There’s nothing quite like feverishly refining your Cake app on your local machine, only to find out that upon installation on your production server, you’re greeted with a frightening Apache message: Internal Server Error (500). Not only is the message extremely unhelpful, but you have no feedback at all from Cake’s debug. It’s a bad, frustrating, stupid thing, especially when you know, KNOW, everything should work just fine.

So what to do in a situation like this?

I recently had this problem with one of our clients using the MediaTemple hosting service. A standard upload of our Cake app, complete with the current version of Cake (1.2.0.5427alpha) would immediately result in the 500 Server Error. A fresh install of the same Cake core, however, would load fine. After adding controllers, views, and models of our app one file at a time, the whole system seemed to work. Rushing forward with a sense of heady self-satisfaction, I uploaded the site data (javascripts, images, and css files) only to discover that upon completion, the site no longer worked. Back to 500 Server Errors!

It was a stupid, stupid problem that had no business being a problem. After doing some furious Googling, it turns out that quite a few people have had errors like this, but under completely different circumstances.

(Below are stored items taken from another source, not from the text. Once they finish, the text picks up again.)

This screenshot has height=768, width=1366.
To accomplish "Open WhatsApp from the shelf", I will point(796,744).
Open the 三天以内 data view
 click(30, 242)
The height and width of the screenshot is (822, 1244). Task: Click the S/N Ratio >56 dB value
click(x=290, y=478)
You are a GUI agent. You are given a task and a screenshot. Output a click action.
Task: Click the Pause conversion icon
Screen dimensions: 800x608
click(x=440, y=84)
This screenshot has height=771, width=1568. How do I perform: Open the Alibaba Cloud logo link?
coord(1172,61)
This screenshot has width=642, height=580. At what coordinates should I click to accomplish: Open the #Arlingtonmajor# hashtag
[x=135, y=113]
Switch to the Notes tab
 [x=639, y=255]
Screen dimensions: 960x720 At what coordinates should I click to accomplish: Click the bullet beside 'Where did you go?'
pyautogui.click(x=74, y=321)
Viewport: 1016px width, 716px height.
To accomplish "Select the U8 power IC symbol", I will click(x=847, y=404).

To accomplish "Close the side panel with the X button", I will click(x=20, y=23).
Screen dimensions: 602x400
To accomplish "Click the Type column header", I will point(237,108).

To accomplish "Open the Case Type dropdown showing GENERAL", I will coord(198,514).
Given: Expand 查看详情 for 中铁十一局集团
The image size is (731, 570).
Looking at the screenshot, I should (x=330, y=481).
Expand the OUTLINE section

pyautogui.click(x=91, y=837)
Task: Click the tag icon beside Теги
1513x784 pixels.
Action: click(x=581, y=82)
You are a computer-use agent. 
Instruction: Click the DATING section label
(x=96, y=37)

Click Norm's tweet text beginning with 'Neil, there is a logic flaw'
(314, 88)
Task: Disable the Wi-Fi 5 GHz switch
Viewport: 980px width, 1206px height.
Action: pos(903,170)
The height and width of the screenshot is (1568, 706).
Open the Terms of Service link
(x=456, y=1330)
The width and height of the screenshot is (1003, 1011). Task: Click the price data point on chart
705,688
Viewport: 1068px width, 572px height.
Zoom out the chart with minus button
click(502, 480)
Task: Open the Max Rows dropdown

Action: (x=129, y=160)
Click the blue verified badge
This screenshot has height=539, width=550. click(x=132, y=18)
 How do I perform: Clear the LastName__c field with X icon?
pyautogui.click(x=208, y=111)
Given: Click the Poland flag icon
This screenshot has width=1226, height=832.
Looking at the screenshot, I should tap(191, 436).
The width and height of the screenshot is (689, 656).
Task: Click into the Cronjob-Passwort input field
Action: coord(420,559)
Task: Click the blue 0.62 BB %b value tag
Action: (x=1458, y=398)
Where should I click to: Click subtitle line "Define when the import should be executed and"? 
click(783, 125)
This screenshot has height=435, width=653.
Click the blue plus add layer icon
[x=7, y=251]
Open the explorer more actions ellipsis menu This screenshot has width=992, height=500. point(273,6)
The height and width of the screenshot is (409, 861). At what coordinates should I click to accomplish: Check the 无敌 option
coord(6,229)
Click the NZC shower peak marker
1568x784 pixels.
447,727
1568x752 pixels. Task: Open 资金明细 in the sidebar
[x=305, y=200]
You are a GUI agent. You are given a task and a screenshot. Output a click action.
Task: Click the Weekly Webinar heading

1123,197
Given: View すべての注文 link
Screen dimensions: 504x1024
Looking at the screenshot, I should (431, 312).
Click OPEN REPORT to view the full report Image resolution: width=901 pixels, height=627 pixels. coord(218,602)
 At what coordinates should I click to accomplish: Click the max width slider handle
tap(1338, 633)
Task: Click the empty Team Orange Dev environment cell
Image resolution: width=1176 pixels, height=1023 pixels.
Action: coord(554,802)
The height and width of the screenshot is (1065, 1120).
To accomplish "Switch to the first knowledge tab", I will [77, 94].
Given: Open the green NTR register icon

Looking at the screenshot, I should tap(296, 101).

Errors like the 500 Internal Server Error are most commonly caused by badly-written .htaccess files. Usually it’s from a redirect that redirects back to itself, which redirects back to itself, which redirects back to….well, you get the idea. Apache is smart enough to catch on to this situation pretty quickly and spit out the error.

With Cake, this can occur under the right server conditions in the .htaccess file located in the /app/webroot/ folder. If you’re having an error situation like this, try changing the .htaccess file from:


RewriteEngine On
RewriteCond %{REQUEST_FILENAME} !-d
RewriteCond %{REQUEST_FILENAME} !-f
RewriteRule ^(.*)$ index.php?url=$1 [QSA,L]

to:


RewriteEngine On
RewriteCond %{REQUEST_FILENAME} !-d
RewriteCond %{REQUEST_FILENAME} !-f
RewriteRule ^(.*)$ /index.php?url=$1 [QSA,L]

Got that? You have to add a preceding slash to index.php.

That may not fix your problem. It didn’t fix mine. Ultimately, it turned out that the very PHP version running on MediatTemple (4.4.7) was causing the problem. Honestly, I don’t know what, exactly, it was doing. I don’t know how it was causing the server error. All I know is that when I switched PHP versions to the 5.0 branch, the problem went away.

So there you have it. Use PHP 5. I think this can be a lesson to all of us. Especially those are considering a future in web development.